山陽リレーコラム「平井の丘から」

大きくなるっていうことは 吉井鮎美

掲載日:2024年12月25日
カテゴリ:こども育成学科
『おおきくなるっていうことは』(中川ひろたか・文、村上康成・絵、童心社)という絵本をご存じでしょうか。この絵本では、洋服が小さくなったり、歯が生えたり...と子どもが感じる視点、保育者にとっての視点などから「大きくなるっていうことはどういうことか」が描かれています。保育所等では進級した際などによく読まれているそうです。

最近私は「大きくなるっていうことはどういうことか」を息子の姿から考える機会が多くあります。4歳の誕生日を迎えてからというもの「4歳だからできる!」となんでも挑戦しようとしたり、張り切って取り組んだりするようになってきたのです。先日、某教育番組を息子と一緒に観ていた時、出演している子どもが「○○ちゃん、3さいです」と自己紹介しているのを聞いて、息子は「ねえ、この子3歳だって。ぼくはもう4歳だよ。3歳はまだ小さいんだよね。」と私に伝えてきました(私は心の中で息子に「同い年だよ」とツッコミました)。“4歳になった”ということが、子どもにとってこんなにも誇らしく自信につながっていることに日々驚かされています。

さて、大きくなるのは小さな子どもばかりではありません。大学生をみていても「大きくなったね」と感じる場面がたくさんあります。1年経てば表情や振る舞いが変わってきます。それは、大学での勉学、研究、実習での経験はもちろんのこと、部活、アルバイト、ボランティア、友人との遊びも含めて、高校生までとはちがう行動範囲でさまざまな経験を重ねているからだと思います。

この原稿を書きながら、ふと自分が大学生の頃のゼミでの指導場面を思い出しました。

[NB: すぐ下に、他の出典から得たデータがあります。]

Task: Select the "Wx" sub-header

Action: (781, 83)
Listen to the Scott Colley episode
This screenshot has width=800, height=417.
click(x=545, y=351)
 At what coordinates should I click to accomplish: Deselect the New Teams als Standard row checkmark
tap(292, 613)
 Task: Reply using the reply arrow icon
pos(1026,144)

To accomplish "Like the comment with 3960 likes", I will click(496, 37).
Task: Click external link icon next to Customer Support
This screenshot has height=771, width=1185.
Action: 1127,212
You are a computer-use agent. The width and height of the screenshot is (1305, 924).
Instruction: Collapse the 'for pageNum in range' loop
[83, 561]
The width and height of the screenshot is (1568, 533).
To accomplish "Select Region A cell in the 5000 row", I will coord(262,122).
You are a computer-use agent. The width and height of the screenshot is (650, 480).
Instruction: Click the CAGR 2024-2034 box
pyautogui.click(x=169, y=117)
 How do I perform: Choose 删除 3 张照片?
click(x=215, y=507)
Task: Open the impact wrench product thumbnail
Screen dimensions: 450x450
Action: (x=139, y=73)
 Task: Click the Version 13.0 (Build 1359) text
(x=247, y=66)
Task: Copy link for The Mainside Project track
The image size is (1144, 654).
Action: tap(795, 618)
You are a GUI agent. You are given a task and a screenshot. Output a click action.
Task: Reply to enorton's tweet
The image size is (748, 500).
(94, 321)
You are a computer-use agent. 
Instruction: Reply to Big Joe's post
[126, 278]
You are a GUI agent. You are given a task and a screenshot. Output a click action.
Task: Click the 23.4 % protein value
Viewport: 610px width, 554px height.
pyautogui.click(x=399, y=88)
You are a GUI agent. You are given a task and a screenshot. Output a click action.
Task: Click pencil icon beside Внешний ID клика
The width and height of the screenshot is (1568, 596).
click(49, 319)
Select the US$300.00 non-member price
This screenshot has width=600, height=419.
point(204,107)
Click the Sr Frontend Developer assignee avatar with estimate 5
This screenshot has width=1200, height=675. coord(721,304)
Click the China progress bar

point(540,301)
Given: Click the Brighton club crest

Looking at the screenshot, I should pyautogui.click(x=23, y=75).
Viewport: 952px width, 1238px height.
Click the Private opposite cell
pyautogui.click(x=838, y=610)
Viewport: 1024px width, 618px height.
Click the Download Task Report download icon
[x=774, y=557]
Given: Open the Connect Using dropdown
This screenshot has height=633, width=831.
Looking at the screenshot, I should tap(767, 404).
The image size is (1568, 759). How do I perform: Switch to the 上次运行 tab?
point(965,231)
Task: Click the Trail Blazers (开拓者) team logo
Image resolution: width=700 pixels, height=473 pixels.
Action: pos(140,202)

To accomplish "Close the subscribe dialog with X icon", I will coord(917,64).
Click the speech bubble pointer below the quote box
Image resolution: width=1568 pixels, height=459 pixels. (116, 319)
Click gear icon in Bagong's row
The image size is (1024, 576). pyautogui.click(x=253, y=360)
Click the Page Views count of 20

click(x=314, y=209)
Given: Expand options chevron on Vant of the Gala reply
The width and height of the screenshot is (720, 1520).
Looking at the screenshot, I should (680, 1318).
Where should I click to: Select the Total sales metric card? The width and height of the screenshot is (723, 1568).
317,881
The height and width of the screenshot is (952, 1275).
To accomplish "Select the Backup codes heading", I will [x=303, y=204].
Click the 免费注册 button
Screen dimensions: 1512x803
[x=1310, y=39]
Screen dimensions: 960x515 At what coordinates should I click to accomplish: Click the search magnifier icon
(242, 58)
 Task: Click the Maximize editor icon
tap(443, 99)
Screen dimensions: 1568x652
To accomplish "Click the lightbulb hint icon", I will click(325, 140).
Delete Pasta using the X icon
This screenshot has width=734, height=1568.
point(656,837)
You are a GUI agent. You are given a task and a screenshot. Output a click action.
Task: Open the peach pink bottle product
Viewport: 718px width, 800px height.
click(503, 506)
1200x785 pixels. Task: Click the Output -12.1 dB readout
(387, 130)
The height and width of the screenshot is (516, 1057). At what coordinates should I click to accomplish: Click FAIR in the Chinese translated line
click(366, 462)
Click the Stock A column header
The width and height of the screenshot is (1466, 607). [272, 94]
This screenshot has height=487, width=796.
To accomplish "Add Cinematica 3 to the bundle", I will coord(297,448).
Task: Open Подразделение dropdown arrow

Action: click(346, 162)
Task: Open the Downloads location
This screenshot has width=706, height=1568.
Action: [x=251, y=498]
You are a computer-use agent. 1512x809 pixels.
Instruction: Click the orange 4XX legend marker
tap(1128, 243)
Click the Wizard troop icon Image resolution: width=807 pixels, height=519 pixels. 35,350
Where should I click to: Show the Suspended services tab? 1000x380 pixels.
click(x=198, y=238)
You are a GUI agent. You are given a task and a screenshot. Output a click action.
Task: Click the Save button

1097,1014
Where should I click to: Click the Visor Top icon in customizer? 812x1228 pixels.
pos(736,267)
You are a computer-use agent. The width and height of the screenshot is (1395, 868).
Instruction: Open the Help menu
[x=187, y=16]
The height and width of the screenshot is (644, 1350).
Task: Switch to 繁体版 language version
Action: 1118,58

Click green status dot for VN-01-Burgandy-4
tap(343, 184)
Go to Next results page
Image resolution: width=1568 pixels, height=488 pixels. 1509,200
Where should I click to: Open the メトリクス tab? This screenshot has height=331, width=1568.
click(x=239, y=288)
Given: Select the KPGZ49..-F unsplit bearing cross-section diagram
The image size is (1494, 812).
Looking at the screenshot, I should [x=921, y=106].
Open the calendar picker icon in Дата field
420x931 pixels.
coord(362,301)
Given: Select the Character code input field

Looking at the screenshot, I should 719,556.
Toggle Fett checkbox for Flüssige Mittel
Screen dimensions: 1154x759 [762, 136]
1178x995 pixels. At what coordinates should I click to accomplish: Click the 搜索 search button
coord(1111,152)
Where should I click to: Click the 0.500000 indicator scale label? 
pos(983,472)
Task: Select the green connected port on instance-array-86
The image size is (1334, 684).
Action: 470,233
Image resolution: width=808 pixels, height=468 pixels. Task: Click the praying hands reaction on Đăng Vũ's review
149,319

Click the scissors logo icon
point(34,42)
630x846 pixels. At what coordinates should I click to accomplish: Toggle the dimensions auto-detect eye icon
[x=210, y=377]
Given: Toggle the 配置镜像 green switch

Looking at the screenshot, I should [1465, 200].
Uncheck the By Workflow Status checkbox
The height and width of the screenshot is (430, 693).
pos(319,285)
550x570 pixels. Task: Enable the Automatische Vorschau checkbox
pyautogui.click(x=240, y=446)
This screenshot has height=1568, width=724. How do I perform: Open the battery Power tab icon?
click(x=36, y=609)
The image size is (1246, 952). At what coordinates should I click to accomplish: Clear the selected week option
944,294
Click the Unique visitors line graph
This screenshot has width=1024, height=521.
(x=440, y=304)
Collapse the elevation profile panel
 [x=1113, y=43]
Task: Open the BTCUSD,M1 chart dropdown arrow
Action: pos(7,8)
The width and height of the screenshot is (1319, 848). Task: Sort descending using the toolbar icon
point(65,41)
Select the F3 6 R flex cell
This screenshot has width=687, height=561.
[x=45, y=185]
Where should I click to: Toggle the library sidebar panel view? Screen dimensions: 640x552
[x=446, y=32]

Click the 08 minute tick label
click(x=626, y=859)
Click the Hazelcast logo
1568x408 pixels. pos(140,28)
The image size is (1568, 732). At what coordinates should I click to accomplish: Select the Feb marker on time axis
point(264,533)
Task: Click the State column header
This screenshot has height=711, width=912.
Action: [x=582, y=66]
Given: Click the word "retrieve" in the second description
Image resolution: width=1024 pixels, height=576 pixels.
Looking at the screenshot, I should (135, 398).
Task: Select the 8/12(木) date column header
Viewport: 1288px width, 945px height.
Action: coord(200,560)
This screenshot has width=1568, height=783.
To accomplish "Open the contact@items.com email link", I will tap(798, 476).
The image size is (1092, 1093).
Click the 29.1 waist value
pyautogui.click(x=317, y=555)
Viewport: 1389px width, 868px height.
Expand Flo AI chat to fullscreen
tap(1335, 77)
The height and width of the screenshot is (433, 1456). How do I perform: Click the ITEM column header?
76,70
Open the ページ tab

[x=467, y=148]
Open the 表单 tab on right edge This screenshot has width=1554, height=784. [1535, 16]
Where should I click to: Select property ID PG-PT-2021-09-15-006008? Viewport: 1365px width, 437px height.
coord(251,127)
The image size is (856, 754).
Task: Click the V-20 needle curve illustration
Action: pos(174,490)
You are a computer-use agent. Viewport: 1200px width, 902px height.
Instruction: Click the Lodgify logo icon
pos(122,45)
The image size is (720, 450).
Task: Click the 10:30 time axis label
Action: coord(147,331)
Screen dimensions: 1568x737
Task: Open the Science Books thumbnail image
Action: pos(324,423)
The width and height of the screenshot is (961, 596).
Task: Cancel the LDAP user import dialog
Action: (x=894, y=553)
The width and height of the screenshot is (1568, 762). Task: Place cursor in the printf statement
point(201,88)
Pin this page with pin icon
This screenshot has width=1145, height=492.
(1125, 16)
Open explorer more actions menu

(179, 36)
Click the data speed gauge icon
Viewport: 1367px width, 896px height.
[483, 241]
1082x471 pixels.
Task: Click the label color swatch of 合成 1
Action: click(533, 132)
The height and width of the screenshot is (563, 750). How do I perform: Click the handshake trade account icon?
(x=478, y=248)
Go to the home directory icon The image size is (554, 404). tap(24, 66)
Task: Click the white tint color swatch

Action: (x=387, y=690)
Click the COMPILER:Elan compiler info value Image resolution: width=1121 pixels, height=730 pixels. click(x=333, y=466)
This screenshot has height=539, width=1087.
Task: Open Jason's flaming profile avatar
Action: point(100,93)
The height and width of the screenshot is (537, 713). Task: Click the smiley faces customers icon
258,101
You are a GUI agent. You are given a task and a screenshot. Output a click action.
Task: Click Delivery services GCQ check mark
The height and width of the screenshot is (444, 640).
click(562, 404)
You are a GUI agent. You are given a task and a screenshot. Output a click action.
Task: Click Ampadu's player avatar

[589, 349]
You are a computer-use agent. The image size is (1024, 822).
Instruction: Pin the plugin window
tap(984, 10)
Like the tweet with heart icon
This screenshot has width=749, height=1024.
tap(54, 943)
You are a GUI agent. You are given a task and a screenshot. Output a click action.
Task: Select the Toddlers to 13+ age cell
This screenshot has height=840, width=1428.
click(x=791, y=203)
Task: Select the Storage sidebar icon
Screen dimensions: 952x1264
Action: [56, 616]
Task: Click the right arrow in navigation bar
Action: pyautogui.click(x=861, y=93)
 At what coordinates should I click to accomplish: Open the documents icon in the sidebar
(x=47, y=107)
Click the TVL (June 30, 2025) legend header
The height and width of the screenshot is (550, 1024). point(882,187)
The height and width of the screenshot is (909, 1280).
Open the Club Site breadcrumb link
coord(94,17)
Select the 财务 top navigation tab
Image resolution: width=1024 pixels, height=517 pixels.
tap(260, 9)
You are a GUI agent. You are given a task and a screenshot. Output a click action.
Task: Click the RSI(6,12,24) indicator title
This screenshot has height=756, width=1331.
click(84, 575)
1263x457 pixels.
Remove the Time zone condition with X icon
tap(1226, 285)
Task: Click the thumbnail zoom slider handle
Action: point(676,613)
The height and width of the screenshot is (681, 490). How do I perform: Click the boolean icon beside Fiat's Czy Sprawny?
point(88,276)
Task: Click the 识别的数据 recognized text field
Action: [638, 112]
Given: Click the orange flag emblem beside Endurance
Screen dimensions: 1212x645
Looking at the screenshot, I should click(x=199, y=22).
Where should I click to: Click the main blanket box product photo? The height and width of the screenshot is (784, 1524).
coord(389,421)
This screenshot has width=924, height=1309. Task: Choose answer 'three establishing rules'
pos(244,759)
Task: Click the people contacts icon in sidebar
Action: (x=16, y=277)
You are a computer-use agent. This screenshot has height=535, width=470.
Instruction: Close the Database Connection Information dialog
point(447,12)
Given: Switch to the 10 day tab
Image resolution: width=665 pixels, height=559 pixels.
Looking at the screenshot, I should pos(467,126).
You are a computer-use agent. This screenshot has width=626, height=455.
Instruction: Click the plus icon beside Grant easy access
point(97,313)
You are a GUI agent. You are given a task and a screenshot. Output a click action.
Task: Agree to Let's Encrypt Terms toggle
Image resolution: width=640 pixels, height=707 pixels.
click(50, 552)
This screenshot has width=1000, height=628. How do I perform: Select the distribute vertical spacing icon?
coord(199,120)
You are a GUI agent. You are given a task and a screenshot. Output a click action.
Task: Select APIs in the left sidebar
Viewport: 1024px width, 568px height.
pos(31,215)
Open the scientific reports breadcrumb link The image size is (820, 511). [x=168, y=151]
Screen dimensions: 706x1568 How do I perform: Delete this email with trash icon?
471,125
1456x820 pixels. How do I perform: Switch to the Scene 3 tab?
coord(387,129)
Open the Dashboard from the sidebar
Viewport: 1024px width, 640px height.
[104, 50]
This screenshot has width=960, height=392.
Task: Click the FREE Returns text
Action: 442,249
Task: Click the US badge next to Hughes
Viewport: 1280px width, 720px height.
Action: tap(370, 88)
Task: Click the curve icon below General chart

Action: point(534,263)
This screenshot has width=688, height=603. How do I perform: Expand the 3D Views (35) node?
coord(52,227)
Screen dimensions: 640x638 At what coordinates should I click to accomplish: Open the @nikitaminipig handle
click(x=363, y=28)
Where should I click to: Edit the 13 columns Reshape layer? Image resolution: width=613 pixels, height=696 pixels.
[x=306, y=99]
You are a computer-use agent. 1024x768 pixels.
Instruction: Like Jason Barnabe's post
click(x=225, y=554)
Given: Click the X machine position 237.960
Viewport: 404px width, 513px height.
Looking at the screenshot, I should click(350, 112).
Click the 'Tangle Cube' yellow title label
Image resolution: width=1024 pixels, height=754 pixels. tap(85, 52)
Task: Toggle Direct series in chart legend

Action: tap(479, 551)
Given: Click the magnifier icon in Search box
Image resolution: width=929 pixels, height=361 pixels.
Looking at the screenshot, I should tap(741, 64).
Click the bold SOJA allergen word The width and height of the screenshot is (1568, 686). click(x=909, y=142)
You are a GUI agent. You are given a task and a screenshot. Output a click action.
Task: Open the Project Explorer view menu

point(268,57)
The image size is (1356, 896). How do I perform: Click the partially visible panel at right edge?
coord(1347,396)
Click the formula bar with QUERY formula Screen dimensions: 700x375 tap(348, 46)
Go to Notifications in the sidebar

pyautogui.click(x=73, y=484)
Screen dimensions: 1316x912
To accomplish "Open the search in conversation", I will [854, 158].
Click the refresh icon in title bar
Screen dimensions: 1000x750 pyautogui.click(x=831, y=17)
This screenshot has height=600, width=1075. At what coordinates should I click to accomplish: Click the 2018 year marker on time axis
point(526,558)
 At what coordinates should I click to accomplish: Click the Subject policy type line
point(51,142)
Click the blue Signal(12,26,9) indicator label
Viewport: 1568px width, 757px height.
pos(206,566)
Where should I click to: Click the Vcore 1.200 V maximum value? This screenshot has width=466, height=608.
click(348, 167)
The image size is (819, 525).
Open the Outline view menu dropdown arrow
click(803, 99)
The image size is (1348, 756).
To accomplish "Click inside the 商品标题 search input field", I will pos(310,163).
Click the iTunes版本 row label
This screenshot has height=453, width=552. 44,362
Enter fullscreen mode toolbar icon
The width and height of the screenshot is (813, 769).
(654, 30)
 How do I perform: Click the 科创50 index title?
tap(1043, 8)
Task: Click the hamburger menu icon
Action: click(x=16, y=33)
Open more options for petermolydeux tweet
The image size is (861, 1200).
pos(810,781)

不真面目な大学生だった私は、ゼミを休んで遊びに行ったことがありました。指導教員から欠席理由をたずねられて正直に答えると、「遊んでいたならいいんだ」と言われ...てっきり叱られると思っていて拍子抜けしたのです。その指導教員は「よく学び、よく遊べ」と遊ぶことも大事なことだと教えてくださいました。それは、遊びの中で社会のことを学び、それが人としての成長を促し、研究にもよい視点をもたらすと考えておられたからだと今は思います。

冒頭に紹介した絵本の中に「おおきくなるっていうことはおもしろいことがどんどんみつけられるってこと」という記述があります。大学生のみなさんも、これから入学してくださる方も、大学生活で「おもしろいことを」どんどん見つけて「大きくなって」くださいね。